Begin QUOTED TEXT

05.01.2011  |  Sanghavi, K.,  Alon USA, Big Spring, Texas

Experience does count, especially in achieving success in capital and revamp projects

Keywords: [maintenance] [valves] [piping] [engineer] [design] [training] [CAD] [heat transfer] [boiler]

In the past two decades, technical manpower and average experience levels within the oil industry and its affiliated engineering, contractors and technology companies declined as the need for lower operating costs drove most decisions. Senior experienced staff members took early retirement or were displaced with younger professionals. Supported by new state-of-the-art technological tools, but lacking adequate training and mentoring, these younger workers are expected to deliver more and faster. At times, designers and engineers are working under rush deadlines and lean supervision, which can lead to frequent accidental engineering missteps, faults and miscalculations. This article illuminates the current industry situation and the need for proper training and mentoring, and a broader and deeper experience base. Several examples illustrate poor design and engineering encountered during a recent refinery project.

Case history.

The following examples illuminate the present condition with the energy industry. These incidents were encountered during outside engineering work on just a single project at Alon’s Big Spring Refinery (BSR). Fortunately for BSR, the refinery’s core project team of three members—a project/mechanical engineer, a refinery process consultant (RPC) and a process control/electrical engineer—all supervising this project are experienced and versatile enough to quickly catch and correct all the problems. The RPC also interjected new thinking, and the refinery’s team was able to achieve a very successful project outcome.

Fig. 1 shows an overview of the recent hydrotreater project at BSR. The unit feedrate was being increased by more than 25%, while product specifications were stringently tighter. The new equipment included a liquid-phase upflow reactor No. 1, a splitter, stripper product pumps and associated new heat exchange train and piping. Additionally, the existing vapor-phase downflow reactor, compressor, hydrogen heater, stripper reboiler, and airfin coolers and piping were being revamped. The hydrogen heater provides primary preheat for the feed to reactor No. 2. The reactors, the heart of a hydrotreater operation, can directly impact plant profitability through any compromised design or reliability. A semi-regenerative reformer is the refinery’s sole hydrogen source.

 
  Fig. 1. Project overview for new hydrotreater at BSR.   


New thinking for design.

In this project, new thinking changed old, established reactor design practices for increased operational flexibility and economic advantage. A common industry practice is to design the unit’s reactor and heat transfer equipment, including the heater(s), based on:
a) Both reactors being at the start-of-run (SOR) and/or both reactors being at the end-of-run (EOR), in tandem, based on a four-year run length and
b) Average hydrogen purity, a value of 80.2% for BSR.

End QUOTED TEXT

● JOB A: Decide whether each statement below agrees with the hydrotreater article. Answer yes or no for each, and quote the words from the article that settle it. (i) The unit feedrate was being raised by more than 25%. (ii) The refinery's core project team had four members. (iii) The refinery has more than one hydrogen source.
● JOB B: Pick up the hydrotreater article after its last line and keep writing it.

Begin LISTED RECORDS

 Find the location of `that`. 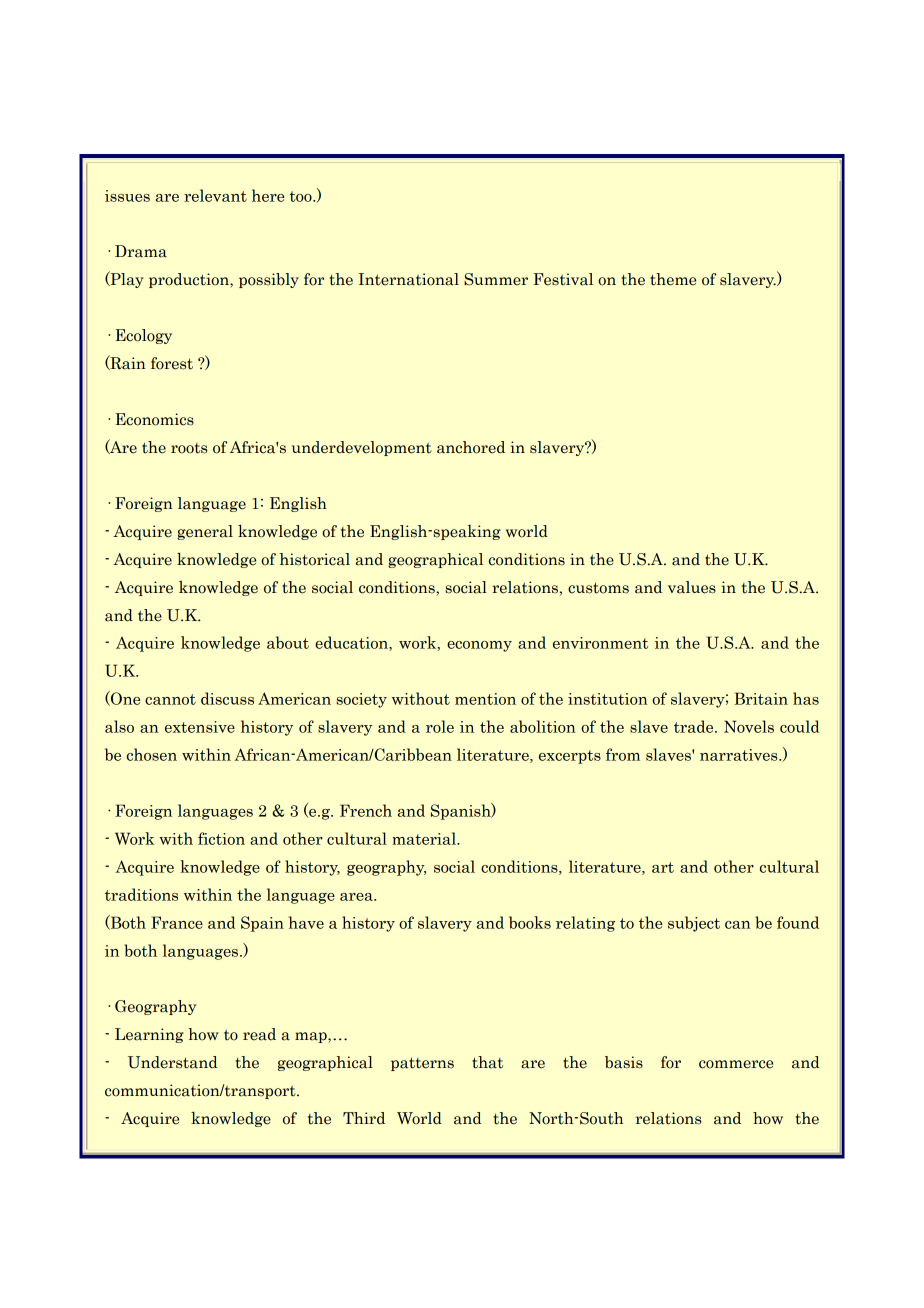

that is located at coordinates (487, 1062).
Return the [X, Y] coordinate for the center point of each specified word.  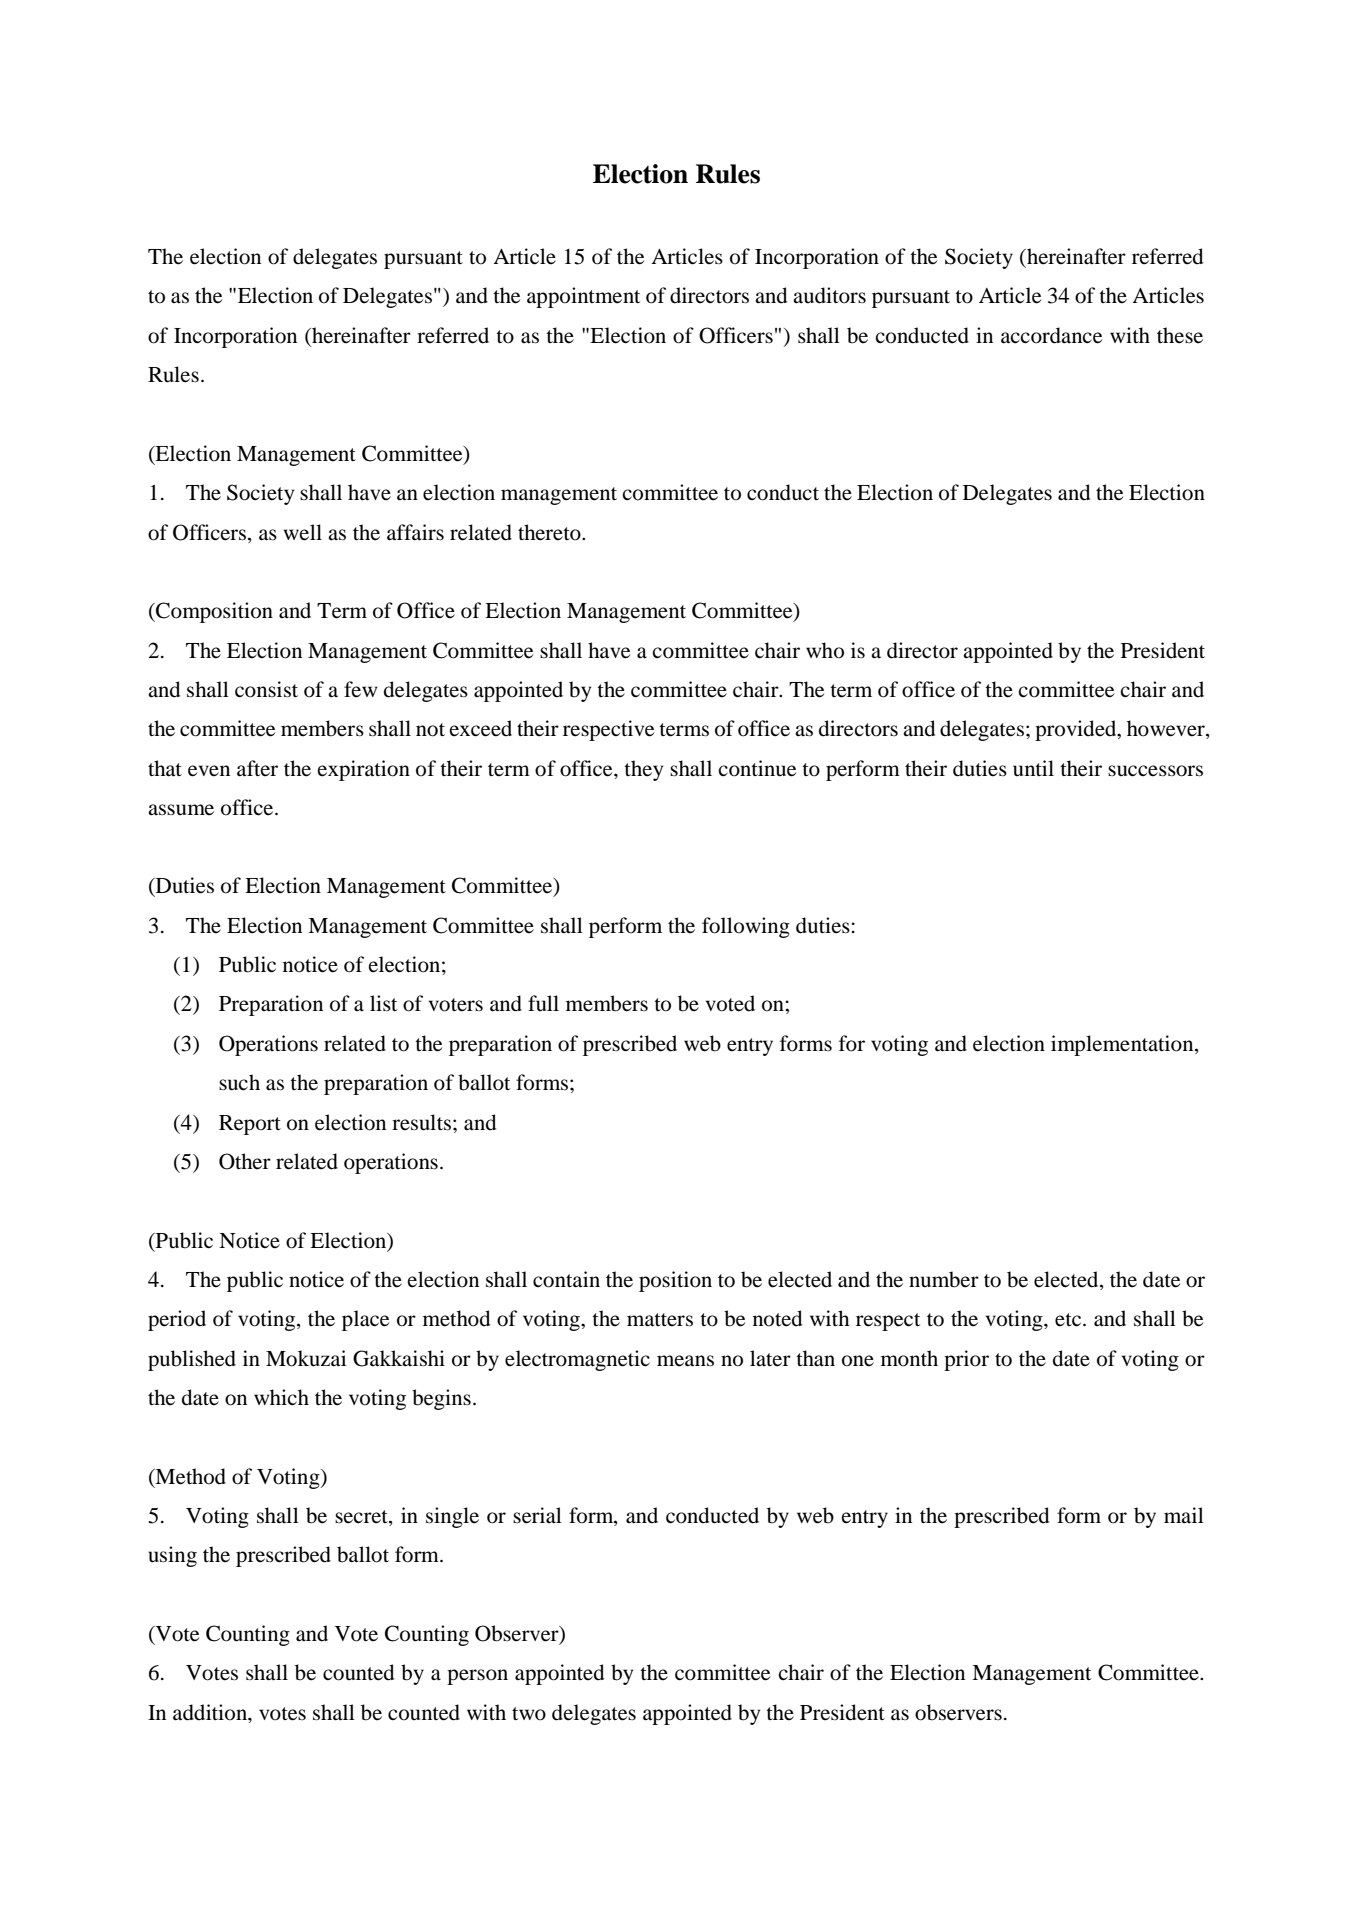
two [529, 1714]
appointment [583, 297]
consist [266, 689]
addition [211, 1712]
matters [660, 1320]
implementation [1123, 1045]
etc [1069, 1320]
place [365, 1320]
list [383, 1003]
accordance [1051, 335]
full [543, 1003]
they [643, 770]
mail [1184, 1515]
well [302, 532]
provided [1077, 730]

End LISTED RECORDS

● WRITTEN ANSWER A:
(i) Yes: "The unit feedrate was being increased by more than 25%"
(ii) No: "the refinery’s core project team of three members"
(iii) No: "A semi-regenerative reformer is the refinery’s sole hydrogen source."

● WRITTEN ANSWER B:
But, for enhanced operational flexibility, the RPC asked that other scenarios be taken into the design of the equipment to cover a) staggered reactor operation, with reactor No. 1 being prematurely at SOR while reactor No. 2 continues to run its course and vice versa, and b) the expected 74%–88.6% range for hydrogen purity.

The revised basis increased the sizes of a reactor and heat exchange equipment, as well as the sizes of the hydrogen heater and reactor effluent air fin condenser, as listed in Table 1.

 



Also, the RPC further enhanced operational reliability by insisting that a layer of macroporous trap/media layer be added above the planned catalyst grading system to capture particulates and iron sulfide that can cause increased reactor pressure drop and thereby shorten the run length. The RPC and the refinery technical service engineer requested use of wedges and pins, instead of traditional nuts and bolts, to facilitate handling of the reactor internals and reduce reactor downtime.

The post-startup audit has revealed that this unit will not constrain refinery operations, and it will be in a position to provide the refinery economic advantage and leverage. Also, an outside review has revealed that this unit has the best performance amongst other similar functional units in the industry.

Experience and practical knowledge results in savings.

Using practical knowledge, the BSR team found opportunities to reduce and increase plant reliability:

Tower trays. After initial work and consultation with tray vendors, the detailed engineering contractor (EC) recommended:

• 20 new trays for an existing amine contactor when the RPC had expected only minor tray changes

• 30 new trays for the stripper when the RPC had expected no change at all.

So, the RPC worked directly with the tray vendors with correct information and, as a result, it helped eliminate the need for new trays in both towers and determined that the amine contactor required only a change-out of bolted outlet weirs. This resulted in considerable cost savings and less mechanical work during downtime.

Misdirected fractionation tower feed distributor. Due to increased loads, the stripper tower feed distributor hole area needed to be increased from 18 in.2 to 30 in.2. The tower has single pass trays, and the discharge from the existing feed distributor impinges on a downcomer’s “sacrificial wear plate.” The EC designer decided to retain the existing six slots “as is” and install a second row of slots on the opposite end of the distributor, as shown in Fig. 2.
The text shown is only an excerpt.